社長失格
【著者】板倉雄治郎 【出版社】日経BP社 【発刊年月】1998年11月30日
【本体価格】1600円 【ページ数】371P
インターネット・ブームや金融機関の一連の改革は、そもそもどこから生まれてきたものなのか。そう、いうまでもなく米国だ。となると、これらのムーブメントは、現在グローバル・スタンダードとみなが呼ぶ米国主導型の国際市場の枠組みに対応するための壮大なる試行錯誤だったようにも思える。
そしてその米国における行動原則は、たとえ大組織であろうと最終的には個人が責任を持つ。すくなくともぼくはそう思っている。と考えると、この一連の流れはいったい何を意味するのか。
同書 P369から引用
「経営者意識を持つこと」がこれからのビジネスマンには必要だと言われる。しかし、この経営者意識、どのようなことを意識していけばよいのだろう。キャッシュフローの意識?ビジョンの策定能力?etc。。。

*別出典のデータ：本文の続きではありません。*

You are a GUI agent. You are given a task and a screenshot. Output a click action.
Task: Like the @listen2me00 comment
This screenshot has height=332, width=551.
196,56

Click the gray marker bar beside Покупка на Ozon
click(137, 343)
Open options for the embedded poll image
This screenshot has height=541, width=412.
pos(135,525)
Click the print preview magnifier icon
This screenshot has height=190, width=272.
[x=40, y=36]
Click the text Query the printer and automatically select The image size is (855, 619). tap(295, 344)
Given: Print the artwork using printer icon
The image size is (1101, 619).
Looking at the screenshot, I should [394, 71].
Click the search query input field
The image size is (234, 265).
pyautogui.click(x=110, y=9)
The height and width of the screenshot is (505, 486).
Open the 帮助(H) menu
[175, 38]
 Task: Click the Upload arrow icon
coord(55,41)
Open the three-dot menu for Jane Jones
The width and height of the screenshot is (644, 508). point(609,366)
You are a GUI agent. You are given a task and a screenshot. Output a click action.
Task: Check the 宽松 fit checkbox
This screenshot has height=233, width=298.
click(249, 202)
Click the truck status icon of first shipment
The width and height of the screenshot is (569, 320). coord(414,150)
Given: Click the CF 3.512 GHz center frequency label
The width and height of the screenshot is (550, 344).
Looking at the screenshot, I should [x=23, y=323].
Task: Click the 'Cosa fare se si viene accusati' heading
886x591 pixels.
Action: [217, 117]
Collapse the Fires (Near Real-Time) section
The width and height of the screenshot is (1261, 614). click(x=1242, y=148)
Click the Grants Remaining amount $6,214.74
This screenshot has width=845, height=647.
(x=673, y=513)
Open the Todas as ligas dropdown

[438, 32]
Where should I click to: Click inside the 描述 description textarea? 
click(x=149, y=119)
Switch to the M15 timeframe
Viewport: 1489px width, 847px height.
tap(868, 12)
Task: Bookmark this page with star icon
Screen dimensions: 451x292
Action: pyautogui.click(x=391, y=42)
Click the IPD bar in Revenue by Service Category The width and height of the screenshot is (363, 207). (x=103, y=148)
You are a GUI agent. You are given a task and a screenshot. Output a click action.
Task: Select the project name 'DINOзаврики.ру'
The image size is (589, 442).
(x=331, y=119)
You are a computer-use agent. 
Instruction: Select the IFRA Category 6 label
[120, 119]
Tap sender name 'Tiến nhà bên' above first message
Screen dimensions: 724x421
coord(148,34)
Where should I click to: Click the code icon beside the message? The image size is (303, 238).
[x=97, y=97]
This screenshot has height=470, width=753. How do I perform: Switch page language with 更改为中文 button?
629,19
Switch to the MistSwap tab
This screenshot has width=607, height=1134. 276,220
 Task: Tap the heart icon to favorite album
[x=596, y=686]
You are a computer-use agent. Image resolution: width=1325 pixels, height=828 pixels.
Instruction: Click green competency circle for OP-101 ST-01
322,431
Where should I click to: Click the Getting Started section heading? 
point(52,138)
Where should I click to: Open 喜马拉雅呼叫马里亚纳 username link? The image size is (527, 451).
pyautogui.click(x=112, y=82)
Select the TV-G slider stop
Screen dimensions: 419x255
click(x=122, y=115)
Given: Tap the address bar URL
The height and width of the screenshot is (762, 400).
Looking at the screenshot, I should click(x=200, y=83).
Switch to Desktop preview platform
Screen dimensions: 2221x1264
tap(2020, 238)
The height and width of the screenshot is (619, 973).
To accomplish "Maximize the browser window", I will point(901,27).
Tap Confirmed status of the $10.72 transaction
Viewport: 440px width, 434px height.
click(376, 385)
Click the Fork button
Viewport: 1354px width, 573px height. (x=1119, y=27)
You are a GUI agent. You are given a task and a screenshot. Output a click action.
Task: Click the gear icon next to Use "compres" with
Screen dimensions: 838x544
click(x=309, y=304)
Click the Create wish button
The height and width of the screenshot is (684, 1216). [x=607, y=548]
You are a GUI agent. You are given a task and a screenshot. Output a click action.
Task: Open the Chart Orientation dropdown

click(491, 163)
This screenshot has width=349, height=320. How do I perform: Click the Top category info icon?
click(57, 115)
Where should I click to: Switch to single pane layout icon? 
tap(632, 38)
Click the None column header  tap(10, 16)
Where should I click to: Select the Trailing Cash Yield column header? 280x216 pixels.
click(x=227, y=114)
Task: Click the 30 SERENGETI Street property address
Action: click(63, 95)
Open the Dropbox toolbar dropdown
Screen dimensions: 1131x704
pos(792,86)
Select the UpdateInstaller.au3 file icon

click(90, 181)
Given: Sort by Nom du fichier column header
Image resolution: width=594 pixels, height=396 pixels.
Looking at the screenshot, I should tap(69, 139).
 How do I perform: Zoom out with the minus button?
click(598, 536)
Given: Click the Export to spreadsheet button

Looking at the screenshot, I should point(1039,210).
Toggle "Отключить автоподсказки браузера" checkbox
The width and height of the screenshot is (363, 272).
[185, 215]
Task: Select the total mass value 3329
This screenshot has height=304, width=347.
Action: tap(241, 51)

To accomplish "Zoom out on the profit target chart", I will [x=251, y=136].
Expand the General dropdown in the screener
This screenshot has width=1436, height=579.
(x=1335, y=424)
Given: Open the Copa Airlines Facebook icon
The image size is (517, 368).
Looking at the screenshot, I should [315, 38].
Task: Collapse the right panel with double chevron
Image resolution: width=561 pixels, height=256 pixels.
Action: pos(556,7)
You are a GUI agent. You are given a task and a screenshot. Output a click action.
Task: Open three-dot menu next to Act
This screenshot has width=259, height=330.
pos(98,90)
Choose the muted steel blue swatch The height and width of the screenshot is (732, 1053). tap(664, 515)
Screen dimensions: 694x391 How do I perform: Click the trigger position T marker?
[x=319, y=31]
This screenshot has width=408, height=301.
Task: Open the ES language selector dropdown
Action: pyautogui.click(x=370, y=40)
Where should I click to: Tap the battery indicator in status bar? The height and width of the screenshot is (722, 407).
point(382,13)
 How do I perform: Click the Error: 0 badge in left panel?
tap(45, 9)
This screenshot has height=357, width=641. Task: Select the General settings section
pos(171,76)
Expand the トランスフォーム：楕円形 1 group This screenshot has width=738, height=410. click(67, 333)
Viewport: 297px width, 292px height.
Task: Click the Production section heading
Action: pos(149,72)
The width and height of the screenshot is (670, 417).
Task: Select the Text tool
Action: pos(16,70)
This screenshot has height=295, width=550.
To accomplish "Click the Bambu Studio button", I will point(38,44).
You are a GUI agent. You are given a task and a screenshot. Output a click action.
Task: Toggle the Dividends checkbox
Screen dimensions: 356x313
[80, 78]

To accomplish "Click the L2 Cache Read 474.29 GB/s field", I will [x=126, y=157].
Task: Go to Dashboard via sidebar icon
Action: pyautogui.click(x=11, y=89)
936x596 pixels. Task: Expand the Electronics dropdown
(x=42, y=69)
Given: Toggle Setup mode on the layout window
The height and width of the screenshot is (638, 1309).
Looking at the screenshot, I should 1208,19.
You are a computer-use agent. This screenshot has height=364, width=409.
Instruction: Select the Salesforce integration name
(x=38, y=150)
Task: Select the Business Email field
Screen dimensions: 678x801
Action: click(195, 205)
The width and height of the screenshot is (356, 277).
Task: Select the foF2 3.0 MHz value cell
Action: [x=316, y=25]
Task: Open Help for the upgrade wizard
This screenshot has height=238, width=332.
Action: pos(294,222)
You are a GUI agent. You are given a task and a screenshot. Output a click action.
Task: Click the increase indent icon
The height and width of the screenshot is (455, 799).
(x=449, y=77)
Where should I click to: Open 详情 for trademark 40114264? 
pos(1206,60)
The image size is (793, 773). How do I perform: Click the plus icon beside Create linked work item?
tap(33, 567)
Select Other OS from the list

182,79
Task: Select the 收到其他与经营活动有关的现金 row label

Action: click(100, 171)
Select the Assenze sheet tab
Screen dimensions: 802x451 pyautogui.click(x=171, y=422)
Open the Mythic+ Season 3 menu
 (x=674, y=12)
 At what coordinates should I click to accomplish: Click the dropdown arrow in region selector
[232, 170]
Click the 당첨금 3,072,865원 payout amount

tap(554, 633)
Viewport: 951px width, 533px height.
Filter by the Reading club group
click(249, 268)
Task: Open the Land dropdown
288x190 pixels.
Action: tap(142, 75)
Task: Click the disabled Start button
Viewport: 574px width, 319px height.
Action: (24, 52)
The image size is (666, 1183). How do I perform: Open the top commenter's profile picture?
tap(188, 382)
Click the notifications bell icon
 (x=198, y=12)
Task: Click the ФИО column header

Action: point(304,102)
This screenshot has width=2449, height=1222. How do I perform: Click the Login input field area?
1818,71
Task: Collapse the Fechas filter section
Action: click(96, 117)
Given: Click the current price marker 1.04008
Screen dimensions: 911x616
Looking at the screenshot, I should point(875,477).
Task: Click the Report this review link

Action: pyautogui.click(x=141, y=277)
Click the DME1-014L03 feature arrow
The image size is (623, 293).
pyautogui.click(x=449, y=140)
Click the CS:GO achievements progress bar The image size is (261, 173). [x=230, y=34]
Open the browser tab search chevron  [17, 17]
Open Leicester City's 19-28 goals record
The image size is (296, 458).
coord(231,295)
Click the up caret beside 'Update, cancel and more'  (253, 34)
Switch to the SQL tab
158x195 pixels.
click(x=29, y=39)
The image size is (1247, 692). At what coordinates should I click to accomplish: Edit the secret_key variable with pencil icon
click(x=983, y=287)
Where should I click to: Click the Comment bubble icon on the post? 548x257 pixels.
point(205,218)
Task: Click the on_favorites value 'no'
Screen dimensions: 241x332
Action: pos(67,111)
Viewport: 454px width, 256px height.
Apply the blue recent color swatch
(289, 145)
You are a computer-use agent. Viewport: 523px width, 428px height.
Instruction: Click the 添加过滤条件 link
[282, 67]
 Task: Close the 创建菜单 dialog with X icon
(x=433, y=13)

ビジネス書をひもとけば、必要とされる能力が簡潔にリストアップされている。しかし、それらは本当に「経営者意識」といわれるものなのだろうか?
さて、今回取り上げるのは、題名の通り、みずからに経営者失格の烙印をおした一人の男の物語だ。彼は、1997年にニュービジネス大賞を受賞し、インターネットブームとベンチャーブームの中で流星のごとく現れたベンチャー企業、ハイパーネット創業者、板倉雄一郎氏が同社の発足から倒産までを物語った一冊だ。
裁判所で、自己破産手続きをとる筆者の回想から始まるこの物語は、経営者という一人の人間の判断が会社に及ぼす影響、金融機関取引先とのかけひき、そして経営をするという苦悩、喜び。経営をするという「自己責任」を強烈なリアリティーと共に語りあげている。
経営者意識という昨今手垢のつきがちな言葉ではくくりきれない痛みを伝える当書。経営者のみならず、主体性をもちビジネス社会を生きようとしているすべての方に是非手にとっていただきたい一冊だ。そして倒産という出来事を経営者という視点から眺めてみて欲しい。雇用される側からは見えなかった何かがそこには開けるはずだ。